Monday, 9 June 2008

Star Trek: TOS 2.6 - The Doomsday Machine

Review 34 - Episode 35

The One that's a bit like Moby Dick

Well, what can you say? Superb episode with lots of great scenes, but a couple of weird things I'll note at the start to get them out the way. No Uhura? No Uhura and replaced by some blonde white chick? What the hell was going on there? Chekov also MIA I can just about accept as he's new, but Uhura? It's odd, she doesn't really do much, but when she's missing it's strangely jarring. Also, Kirk in his green tunic? I'm not sure if this was to differentiate him to Decker, but along with the new sets, it almost seemed like a relaunch show.

Anyway, none of the above is really important. What we have here is a giant ship (?) that eats planets and travels across space and eats more planets. For all eternity. The Enterprise's sister ship, USS Constellation (bit odd that name if they're Constellation class, though I suspect it's retroactive and there were no classes in these days) is badly damaged and only Commodore Decker is alive onboard, his crew beamed to the supposed safety of a planet, before they were killed by the Planet eater. He's not taken it well and sets about claiming the Enterprise and attacking the Doomsday Machine.

Kirk and Scotty stuck on the Constellation have great scenes together as Kirk desperately tries to get the ship up and running and Scotty for the first time really shows what a miracle worker he is, getting the engines and phaser banks working. He also fixes the transporter's on the Enterprise and saves Kirks life by a whisker (nice to see Kyle again, who's accent wavers but I think is meant to be English)

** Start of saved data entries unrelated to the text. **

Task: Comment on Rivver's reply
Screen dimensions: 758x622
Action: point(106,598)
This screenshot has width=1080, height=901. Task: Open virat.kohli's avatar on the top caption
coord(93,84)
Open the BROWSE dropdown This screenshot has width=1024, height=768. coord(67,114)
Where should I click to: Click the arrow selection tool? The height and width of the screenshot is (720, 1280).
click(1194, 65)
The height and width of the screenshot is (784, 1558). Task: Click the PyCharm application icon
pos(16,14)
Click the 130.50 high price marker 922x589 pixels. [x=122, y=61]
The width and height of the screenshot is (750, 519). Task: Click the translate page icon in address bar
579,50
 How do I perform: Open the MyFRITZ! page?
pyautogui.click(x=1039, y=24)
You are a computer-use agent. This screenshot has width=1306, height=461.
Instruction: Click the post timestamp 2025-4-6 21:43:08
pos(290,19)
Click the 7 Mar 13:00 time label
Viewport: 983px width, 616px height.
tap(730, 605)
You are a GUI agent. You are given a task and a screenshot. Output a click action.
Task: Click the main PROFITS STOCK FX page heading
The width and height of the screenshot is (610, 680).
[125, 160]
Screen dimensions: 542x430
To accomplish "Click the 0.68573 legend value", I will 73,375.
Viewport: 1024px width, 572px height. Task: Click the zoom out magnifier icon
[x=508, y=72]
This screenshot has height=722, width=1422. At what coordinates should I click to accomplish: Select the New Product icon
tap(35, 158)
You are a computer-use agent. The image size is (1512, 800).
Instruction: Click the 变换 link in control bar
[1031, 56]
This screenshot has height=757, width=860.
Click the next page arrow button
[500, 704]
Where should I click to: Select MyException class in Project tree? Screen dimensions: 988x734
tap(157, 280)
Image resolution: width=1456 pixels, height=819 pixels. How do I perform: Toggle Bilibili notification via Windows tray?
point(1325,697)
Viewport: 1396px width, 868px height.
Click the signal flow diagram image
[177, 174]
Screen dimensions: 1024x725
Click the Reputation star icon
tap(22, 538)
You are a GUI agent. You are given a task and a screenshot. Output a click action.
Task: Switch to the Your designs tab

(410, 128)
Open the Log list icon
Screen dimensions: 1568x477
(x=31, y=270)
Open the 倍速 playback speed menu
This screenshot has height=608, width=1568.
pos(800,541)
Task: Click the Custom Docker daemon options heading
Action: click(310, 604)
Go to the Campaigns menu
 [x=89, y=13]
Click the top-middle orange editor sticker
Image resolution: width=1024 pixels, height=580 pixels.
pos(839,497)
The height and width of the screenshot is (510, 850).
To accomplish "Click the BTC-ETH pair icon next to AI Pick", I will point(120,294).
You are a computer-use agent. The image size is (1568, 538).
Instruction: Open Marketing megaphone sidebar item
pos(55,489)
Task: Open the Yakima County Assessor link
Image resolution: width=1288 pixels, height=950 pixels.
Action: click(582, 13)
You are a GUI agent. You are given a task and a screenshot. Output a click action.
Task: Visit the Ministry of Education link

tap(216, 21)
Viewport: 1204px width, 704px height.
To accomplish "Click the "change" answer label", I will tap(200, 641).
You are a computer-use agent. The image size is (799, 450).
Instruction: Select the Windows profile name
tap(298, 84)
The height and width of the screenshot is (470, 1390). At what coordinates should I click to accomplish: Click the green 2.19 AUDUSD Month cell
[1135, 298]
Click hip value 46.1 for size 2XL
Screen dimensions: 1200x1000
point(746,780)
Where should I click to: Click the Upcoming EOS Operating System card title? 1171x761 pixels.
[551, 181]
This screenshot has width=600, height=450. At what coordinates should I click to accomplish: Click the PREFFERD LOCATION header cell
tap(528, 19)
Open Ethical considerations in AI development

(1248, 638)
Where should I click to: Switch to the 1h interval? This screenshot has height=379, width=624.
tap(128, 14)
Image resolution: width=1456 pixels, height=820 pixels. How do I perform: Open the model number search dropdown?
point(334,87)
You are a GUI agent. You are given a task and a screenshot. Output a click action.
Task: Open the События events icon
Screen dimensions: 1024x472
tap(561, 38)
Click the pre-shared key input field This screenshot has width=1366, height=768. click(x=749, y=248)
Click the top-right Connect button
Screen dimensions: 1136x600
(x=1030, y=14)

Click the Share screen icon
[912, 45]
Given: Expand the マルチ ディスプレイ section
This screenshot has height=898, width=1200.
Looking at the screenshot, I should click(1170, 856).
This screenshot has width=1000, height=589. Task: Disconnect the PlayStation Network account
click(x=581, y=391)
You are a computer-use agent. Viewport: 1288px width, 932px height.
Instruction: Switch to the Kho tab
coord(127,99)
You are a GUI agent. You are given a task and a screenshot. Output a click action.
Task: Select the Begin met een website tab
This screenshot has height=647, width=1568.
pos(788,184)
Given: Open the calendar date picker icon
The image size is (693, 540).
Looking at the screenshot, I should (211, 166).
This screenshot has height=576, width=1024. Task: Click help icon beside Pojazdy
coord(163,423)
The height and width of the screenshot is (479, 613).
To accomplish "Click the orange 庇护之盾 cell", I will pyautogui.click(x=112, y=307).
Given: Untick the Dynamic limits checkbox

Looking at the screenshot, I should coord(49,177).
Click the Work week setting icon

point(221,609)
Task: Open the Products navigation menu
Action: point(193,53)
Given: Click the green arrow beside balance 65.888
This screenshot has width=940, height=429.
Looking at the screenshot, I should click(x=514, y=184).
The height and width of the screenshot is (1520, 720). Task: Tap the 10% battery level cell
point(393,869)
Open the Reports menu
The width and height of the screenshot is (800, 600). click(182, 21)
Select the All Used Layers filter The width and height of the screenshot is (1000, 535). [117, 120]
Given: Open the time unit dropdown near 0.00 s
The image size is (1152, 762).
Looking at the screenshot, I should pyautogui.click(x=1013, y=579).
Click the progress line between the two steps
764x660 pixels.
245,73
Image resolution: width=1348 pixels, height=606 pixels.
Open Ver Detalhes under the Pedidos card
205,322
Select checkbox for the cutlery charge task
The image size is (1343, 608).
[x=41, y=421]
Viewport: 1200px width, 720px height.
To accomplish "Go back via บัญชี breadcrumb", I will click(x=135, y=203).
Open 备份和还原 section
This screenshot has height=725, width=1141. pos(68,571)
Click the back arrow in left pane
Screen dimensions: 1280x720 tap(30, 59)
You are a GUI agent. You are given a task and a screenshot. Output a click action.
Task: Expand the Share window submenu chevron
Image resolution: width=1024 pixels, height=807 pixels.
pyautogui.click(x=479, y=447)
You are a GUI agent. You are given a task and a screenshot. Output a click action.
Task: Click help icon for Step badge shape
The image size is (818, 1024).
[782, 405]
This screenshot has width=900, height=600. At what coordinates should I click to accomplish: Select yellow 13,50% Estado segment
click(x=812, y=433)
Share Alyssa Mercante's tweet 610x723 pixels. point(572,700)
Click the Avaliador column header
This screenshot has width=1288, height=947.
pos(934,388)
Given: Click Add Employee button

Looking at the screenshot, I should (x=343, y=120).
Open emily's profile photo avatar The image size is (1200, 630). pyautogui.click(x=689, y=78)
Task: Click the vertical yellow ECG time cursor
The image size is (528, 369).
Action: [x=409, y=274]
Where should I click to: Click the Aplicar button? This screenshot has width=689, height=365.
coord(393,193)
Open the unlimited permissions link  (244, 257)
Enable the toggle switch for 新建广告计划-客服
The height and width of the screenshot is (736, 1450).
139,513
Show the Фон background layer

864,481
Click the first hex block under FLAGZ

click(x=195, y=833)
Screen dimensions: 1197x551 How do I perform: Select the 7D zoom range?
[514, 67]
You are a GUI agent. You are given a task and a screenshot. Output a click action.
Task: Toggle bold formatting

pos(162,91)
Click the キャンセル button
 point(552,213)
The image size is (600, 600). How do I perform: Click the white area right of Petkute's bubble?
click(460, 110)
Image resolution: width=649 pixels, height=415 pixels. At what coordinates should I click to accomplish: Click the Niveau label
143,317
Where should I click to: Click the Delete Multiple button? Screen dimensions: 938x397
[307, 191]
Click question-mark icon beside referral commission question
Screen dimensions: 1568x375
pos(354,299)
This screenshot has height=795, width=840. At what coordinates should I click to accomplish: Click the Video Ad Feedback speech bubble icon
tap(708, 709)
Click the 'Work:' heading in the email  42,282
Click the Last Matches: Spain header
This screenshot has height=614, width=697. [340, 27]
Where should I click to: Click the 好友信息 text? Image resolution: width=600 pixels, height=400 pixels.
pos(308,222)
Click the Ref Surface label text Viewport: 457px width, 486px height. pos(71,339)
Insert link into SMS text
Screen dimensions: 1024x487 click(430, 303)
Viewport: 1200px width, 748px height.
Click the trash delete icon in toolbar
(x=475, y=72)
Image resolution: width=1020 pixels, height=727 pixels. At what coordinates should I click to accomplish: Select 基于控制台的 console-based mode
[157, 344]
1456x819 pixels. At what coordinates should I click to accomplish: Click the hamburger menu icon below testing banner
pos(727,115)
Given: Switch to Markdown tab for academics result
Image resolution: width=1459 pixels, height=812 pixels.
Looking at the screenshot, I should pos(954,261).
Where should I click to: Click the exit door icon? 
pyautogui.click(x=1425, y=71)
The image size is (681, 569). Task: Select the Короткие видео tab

The main drama is Decker in command of the Enterprise and Spock obviously desperate to return and collect the captain, but refusing to break star fleet rules of command. His scene with McCoy as he offers a route to get rid of Decker then takes it away in the same breath is highly amusing, yet frustrating at the same time. Spock has never seemed more Vulcan and alien in this episode. McCoy is sadly missing for most of this episode, which surprised me as I thought he'd be in cahoots with Spock to overthrow Decker. It's a fine performance by William Windom, at times level headed, yet a nervous wreck and constantly on the verge of losing it. Here is a commander who has faced his worst nightmare and lived, yet wished he was dead. The giant ship really does look like some sort of space whale and it's good there was no explanation for it or where it came from beyond an interesting theory from Kirk.

Odds and sods: Sulu is once again relegated to driver guy and I'm surprised how little he has to do in these early episodes; it's great seeing another Federation ship and this is another episode that makes the universe bigger; I had no idea Decker in The Motion Picture is supposed to be Deckers son. Makes his character more interesting.

Quite Simply, another great episode.